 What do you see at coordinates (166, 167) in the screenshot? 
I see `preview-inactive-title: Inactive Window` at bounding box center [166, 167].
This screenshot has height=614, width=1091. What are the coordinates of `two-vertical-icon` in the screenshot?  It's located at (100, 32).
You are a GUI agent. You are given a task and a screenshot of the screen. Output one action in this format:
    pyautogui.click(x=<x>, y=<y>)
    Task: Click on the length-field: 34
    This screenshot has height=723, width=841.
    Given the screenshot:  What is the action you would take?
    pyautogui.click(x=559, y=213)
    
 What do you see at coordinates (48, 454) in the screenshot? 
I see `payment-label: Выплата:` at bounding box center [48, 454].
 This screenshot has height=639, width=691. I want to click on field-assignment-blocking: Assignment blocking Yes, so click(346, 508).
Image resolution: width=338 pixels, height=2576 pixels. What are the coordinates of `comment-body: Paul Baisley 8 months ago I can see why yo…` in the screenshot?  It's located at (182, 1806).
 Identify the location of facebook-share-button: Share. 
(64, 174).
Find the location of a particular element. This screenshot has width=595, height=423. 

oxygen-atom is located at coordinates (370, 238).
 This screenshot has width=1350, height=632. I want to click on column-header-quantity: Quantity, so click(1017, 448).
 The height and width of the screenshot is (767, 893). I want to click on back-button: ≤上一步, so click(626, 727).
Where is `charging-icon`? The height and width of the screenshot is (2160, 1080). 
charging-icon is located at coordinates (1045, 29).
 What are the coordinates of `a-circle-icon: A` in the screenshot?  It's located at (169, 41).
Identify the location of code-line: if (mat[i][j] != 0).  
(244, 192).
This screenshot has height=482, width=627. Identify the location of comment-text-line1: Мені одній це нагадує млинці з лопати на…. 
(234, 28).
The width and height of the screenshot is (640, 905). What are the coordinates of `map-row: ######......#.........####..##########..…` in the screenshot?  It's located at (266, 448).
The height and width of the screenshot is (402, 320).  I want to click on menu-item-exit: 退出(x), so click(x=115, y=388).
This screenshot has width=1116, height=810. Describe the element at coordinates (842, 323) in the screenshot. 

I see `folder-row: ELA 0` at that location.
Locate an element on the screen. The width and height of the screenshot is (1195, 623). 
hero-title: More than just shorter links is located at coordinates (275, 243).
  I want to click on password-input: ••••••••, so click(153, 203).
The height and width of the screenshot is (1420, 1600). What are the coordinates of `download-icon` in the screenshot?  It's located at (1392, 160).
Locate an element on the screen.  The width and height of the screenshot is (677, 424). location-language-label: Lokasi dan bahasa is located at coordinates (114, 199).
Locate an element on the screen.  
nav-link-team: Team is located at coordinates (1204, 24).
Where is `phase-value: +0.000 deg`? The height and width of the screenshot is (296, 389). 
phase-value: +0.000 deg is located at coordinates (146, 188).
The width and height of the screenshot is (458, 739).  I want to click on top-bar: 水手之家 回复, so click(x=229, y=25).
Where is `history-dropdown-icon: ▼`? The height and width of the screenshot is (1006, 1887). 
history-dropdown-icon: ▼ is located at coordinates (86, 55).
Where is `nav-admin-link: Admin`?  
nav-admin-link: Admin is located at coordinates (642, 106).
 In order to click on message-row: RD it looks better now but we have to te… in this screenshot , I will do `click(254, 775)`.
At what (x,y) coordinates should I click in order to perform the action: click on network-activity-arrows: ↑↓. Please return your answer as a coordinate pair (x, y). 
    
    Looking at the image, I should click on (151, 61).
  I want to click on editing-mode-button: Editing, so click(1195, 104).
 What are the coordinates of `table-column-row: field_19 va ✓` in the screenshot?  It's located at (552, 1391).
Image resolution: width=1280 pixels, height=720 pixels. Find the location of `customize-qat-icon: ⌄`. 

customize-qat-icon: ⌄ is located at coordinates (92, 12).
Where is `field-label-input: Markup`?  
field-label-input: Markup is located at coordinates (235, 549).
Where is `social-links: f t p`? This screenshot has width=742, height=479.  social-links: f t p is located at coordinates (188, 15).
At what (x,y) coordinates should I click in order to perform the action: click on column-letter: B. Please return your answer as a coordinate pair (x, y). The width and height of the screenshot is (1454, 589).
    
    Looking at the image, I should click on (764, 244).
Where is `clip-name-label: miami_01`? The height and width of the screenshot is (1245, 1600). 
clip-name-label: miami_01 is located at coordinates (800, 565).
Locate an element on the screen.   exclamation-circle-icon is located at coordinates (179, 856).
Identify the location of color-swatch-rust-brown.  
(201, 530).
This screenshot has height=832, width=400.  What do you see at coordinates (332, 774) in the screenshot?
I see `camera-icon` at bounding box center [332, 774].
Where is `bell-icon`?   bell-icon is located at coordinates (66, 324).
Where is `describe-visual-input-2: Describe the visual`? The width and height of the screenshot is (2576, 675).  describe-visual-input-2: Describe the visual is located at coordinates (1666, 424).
####################
Write out everything from the first of the rows above down to the line containing "This screenshot has height=614, width=1091.", as a numbered list. Count both of those lines and leave out any blank lines.

[Response]
1.  What do you see at coordinates (166, 167) in the screenshot? 
2. I see `preview-inactive-title: Inactive Window` at bounding box center [166, 167].
3. This screenshot has height=614, width=1091. What are the coordinates of `two-vertical-icon` in the screenshot?  It's located at (100, 32).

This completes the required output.